§ TRAVAIL À FAIRE:
a) Citez sans rien changer le passage du texte sur le podcast Procrastination, de « Décider que c’est » à « en faire part. ».
b) Filtrez le listing en recopiant chaque ligne qui contient le mot « accomplish », en tenant compte de la casse.

§ BLOC DE TEXTE:
Les liens vers l’épisode S04E14 : Script : Télécharger / Audio : Youtube ; Elbakin

Liste des Episodes transcrits

Mettre le point final sur une histoire ne marque souvent que le début des corrections… Mais sur des projets que l’on a parfois portés puis construits pendant des années, il peut être difficile de gagner suffisamment de hauteur pour cesser de les retravailler et les déclarer « achevés ». Cette quinzaine, exploration de cette notion : comment lâcher prise ? Pour Mélanie, cela dépend du niveau d’expérience, entre autres parce que les écrivains qui publient ont fréquemment des dates de rendu qui leur forcent la main ! Et elle introduit tout de suite l’importance de la bêta-lecture et du regard extérieur, ce sur quoi Estelle insiste aussi, tout en parlant également de la prise de risque inhérente et parfois nécessaire aux projets artistiques afin qu’ils gardent vie et surprises. Lionel approuve, et insiste sur le raffinement de l’esthétique personnelle de l’auteur – notamment à travers la lecture – pour parvenir à acquérir un semblant d’objectivité sur ses réalisations, au moins en termes de technique, et sur la maturation inhérente à l’être humain derrière la création. (Blog de Lionel Davoust)

Et dans la suite de l’article la transcription de l’épisode. N’hésitez pas à intervenir dans les commentaires pour évoquer votre expérience !

(A noter que cet épisode n’a pas pu bénéficier de relecture par une tierce personne. N’hésitez pas à me signaler toute erreur ou contresens)

Vous écoutez Procrastination, Saison 4 Episode 14 :

Décider que c’est terminé

Podcast sur l’écriture en 15 minutes.

Parce que vous avez autre chose à faire.

Et qu’on n’a pas la science infuse.

Avec les voix de : Mélanie Fazi, Estelle Faye, et Lionel Davoust.

Lionel Davoust : Vous écoutez Procrastination toujours en confinement, donc toujours nos excuses au long terme pour potentiellement certains cafouillis sonores, mais nous continuons à discuter car rien ne nous arrête ! C’est une question qui est arrivée de loin en loin, et notamment sur les forums d’Elbakin. Pour rappel, nous lisons et répondons, et si vous avez des questions, des idées de thèmes, n’hésitez pas à nous en faire part.

§ MATÉRIAU:

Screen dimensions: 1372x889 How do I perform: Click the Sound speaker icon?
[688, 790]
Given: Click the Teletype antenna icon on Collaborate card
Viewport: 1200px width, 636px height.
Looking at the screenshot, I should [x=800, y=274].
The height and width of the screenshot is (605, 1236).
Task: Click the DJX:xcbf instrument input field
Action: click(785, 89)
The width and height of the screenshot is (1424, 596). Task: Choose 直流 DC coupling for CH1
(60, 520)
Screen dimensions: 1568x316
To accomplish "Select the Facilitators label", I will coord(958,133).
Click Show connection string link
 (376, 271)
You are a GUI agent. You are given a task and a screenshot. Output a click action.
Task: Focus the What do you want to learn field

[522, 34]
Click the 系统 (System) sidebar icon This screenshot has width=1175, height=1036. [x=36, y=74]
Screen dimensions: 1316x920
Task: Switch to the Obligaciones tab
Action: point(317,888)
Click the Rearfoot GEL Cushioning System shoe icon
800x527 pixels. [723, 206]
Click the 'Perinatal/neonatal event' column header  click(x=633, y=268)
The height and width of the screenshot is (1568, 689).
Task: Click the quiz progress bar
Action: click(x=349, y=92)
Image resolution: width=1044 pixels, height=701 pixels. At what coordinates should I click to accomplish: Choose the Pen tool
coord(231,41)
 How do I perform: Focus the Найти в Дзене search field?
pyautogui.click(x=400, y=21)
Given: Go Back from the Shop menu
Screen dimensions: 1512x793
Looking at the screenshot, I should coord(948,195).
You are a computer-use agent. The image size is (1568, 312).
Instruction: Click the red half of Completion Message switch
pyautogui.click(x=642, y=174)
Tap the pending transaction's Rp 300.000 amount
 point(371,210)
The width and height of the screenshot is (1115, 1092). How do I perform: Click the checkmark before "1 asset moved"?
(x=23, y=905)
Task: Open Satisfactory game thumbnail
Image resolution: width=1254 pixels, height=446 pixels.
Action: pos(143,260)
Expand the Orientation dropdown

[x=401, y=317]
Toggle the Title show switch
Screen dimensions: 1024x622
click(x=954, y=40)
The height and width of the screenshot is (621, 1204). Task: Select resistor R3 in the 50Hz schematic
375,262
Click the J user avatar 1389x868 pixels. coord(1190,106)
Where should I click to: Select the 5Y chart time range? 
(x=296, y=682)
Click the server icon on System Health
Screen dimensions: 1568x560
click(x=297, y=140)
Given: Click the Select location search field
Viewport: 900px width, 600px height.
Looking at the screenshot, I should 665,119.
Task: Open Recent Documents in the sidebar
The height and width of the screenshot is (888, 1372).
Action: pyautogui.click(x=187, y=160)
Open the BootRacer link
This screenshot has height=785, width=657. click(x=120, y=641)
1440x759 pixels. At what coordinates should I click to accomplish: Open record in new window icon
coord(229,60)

§ RÉSULTATS:
a)
Décider que c’est terminé

Podcast sur l’écriture en 15 minutes.

Parce que vous avez autre chose à faire.

Et qu’on n’a pas la science infuse.

Avec les voix de : Mélanie Fazi, Estelle Faye, et Lionel Davoust.

Lionel Davoust : Vous écoutez Procrastination toujours en confinement, donc toujours nos excuses au long terme pour potentiellement certains cafouillis sonores, mais nous continuons à discuter car rien ne nous arrête ! C’est une question qui est arrivée de loin en loin, et notamment sur les forums d’Elbakin. Pour rappel, nous lisons et répondons, et si vous avez des questions, des idées de thèmes, n’hésitez pas à nous en faire part.

b)
To accomplish "Select the Facilitators label", I will coord(958,133).
Image resolution: width=1044 pixels, height=701 pixels. At what coordinates should I click to accomplish: Choose the Pen tool
1440x759 pixels. At what coordinates should I click to accomplish: Open record in new window icon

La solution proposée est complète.